[Saved data entries]
....

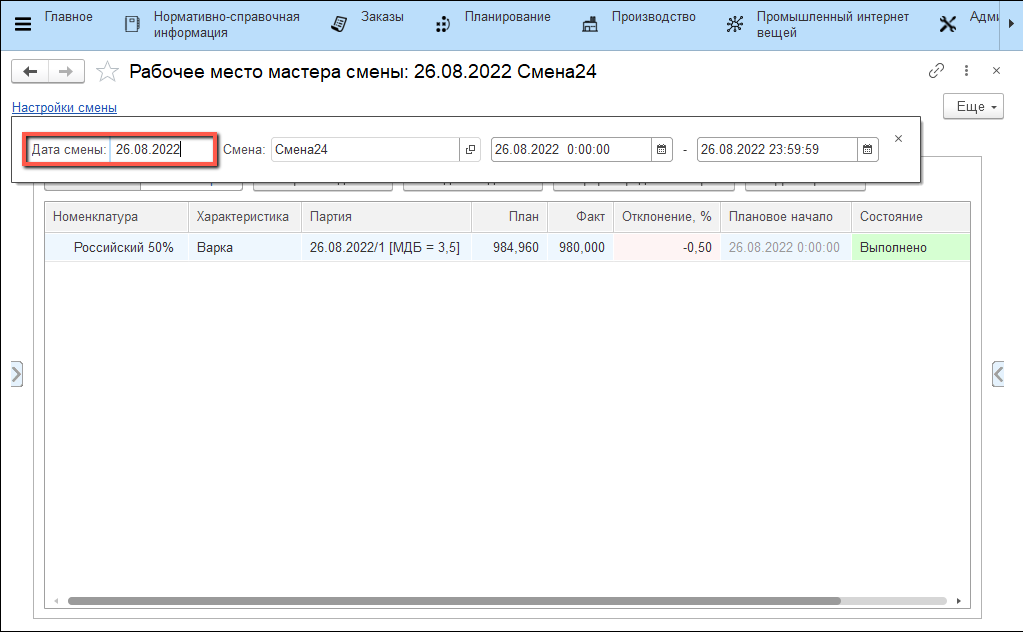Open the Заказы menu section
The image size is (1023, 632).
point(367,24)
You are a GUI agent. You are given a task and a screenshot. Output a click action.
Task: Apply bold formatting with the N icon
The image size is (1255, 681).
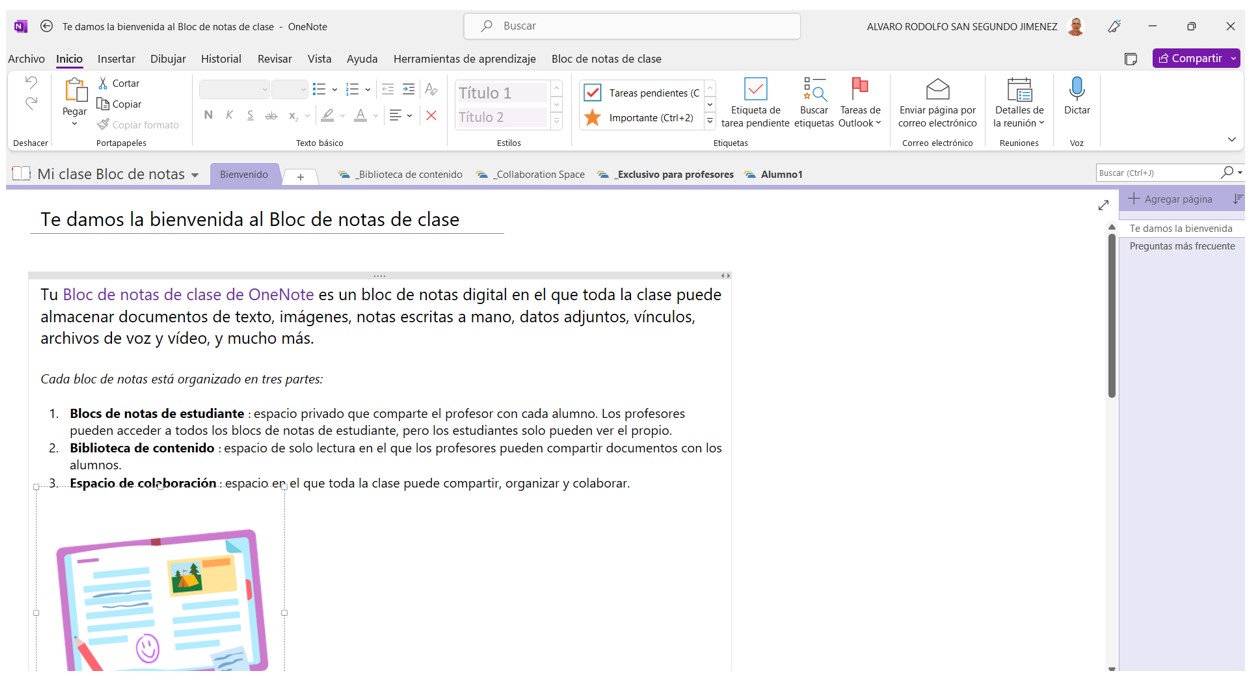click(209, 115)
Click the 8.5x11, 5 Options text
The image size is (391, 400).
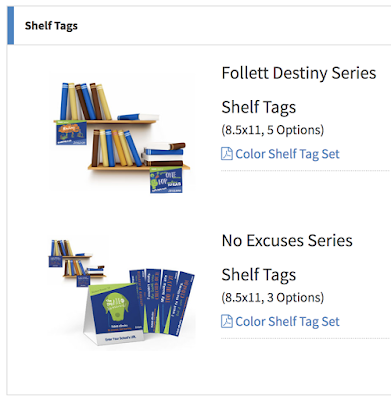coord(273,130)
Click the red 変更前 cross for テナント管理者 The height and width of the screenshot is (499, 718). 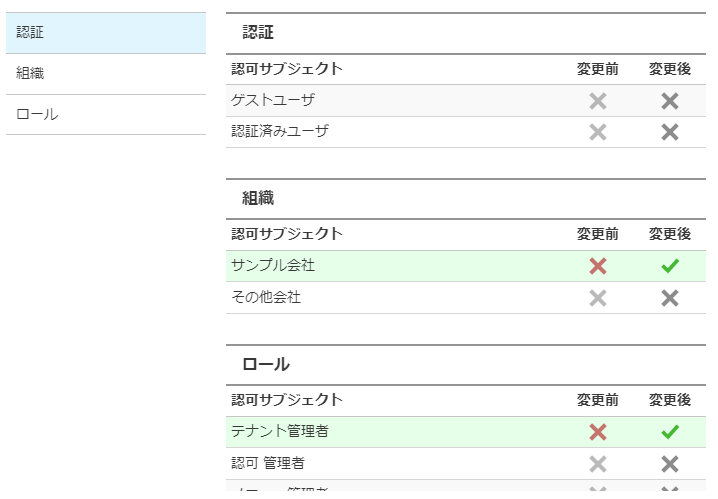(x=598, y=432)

....

» SHORT TASK: Rewrite everything from the top of the rows above down to the line containing "coord(273,130)" as a numbered list, skipping any blank lines. Leave the pictures out.

» FINISHED EXERCISE:
1. Open the Заказы menu section
2. The image size is (1023, 632).
3. point(367,24)
4. You are a GUI agent. You are given a task and a screenshot. Output a click action.
5. Task: Apply bold formatting with the N icon
6. The image size is (1255, 681).
7. click(209, 115)
8. Click the 8.5x11, 5 Options text
9. The image size is (391, 400).
10. coord(273,130)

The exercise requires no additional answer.